[[ Material provided, beginning ]]
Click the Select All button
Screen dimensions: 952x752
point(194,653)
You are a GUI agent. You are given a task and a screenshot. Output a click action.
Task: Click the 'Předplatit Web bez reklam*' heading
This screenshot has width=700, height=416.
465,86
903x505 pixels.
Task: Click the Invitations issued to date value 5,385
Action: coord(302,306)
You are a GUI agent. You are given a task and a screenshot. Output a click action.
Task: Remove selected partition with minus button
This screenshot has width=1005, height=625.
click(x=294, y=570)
[[ Material provided, end ]]
[[ Material provided, beginning ]]
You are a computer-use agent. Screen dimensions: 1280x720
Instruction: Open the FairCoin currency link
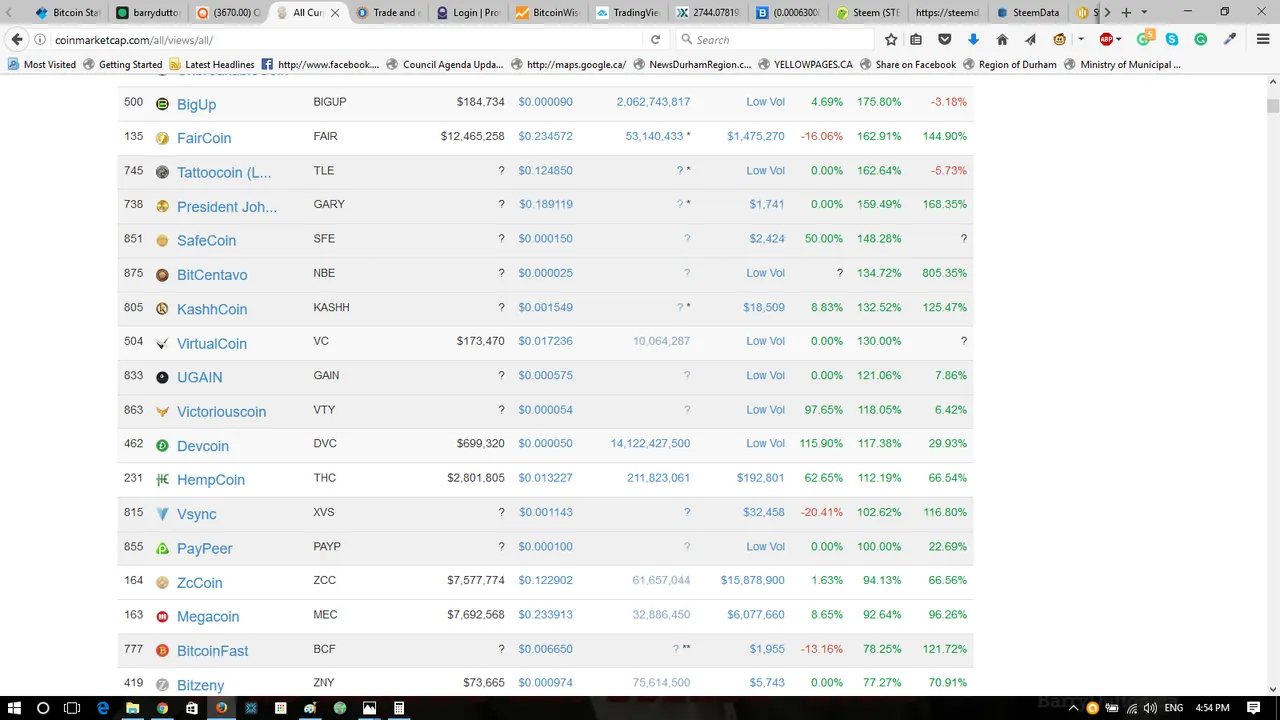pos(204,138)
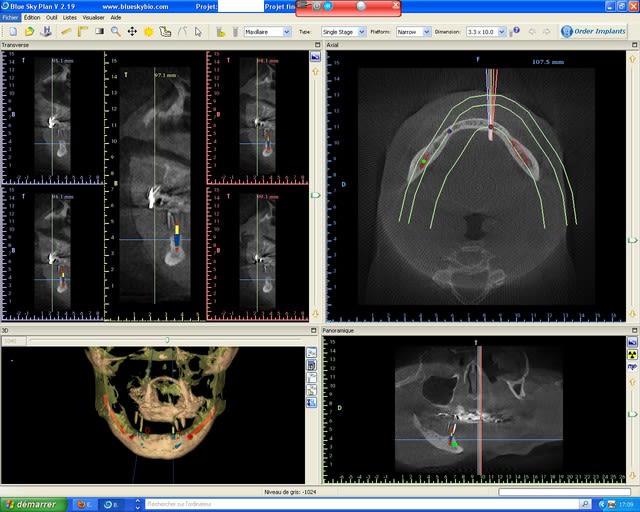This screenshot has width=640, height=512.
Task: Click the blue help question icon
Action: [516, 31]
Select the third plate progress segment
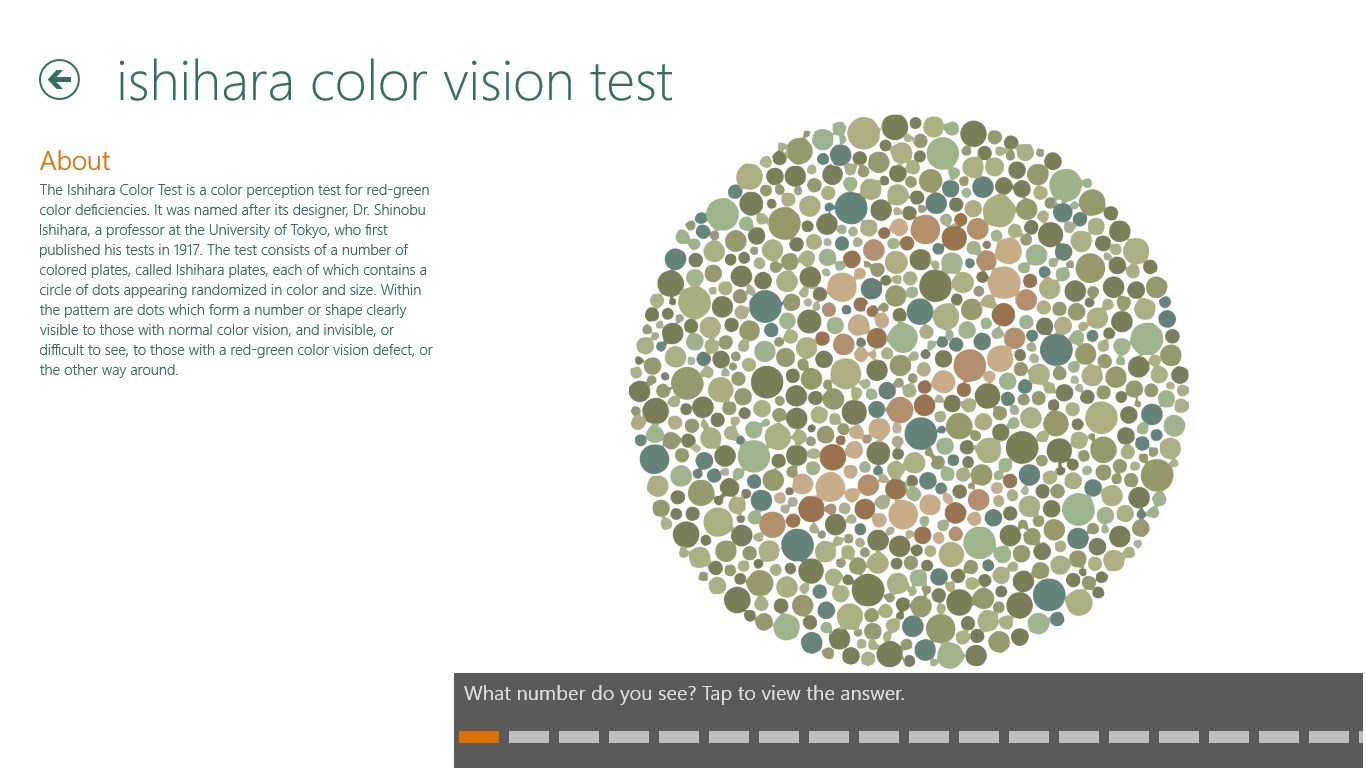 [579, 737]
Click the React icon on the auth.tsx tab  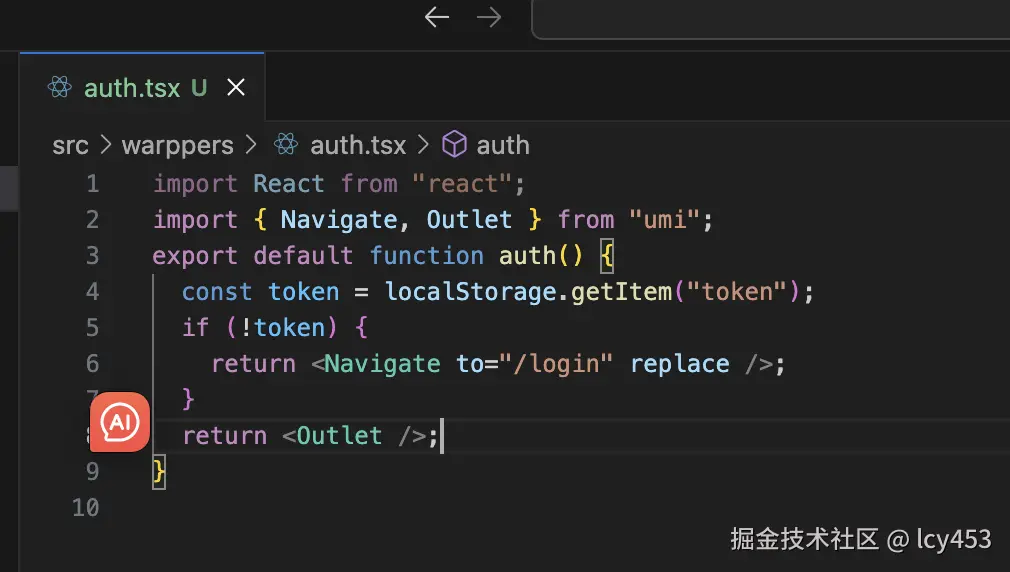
[[ Material provided, end ]]
[[ Material provided, beginning ]]
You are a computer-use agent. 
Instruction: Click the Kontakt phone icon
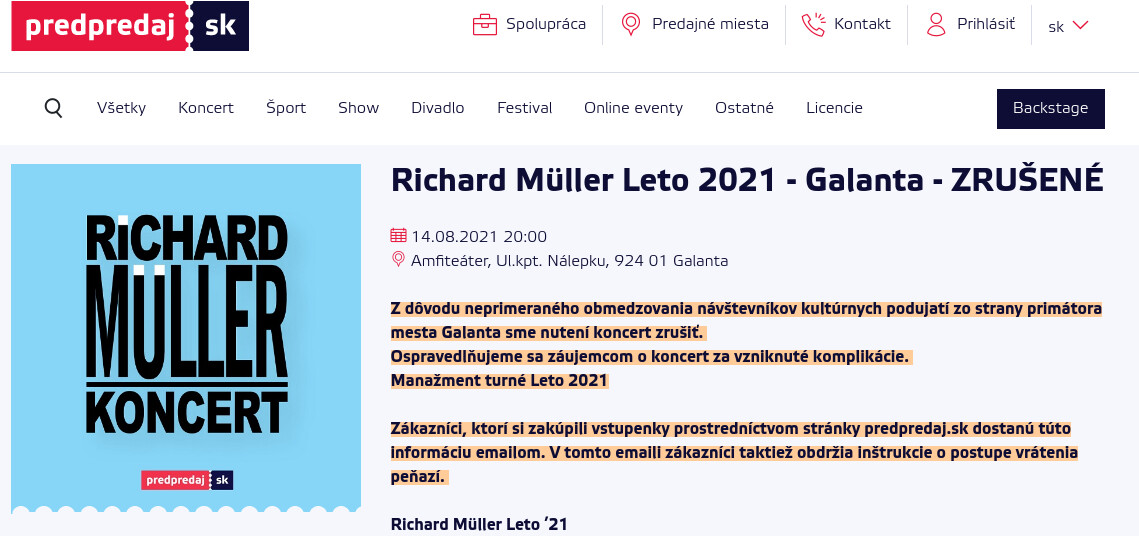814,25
[[ Material provided, end ]]
§ Prompt
Although pictures appear among the records above, write out exactly only the lines from the one that has "Instruction: Open the FairCoin currency link" through the one that has "Click the React icon on the auth.tsx tab", and leave the pictures out.

§ Response
Instruction: Open the FairCoin currency link
pos(204,138)
This screenshot has width=640, height=512.
Task: Click the blue help question icon
Action: [516, 31]
Select the third plate progress segment
 [579, 737]
Click the React icon on the auth.tsx tab  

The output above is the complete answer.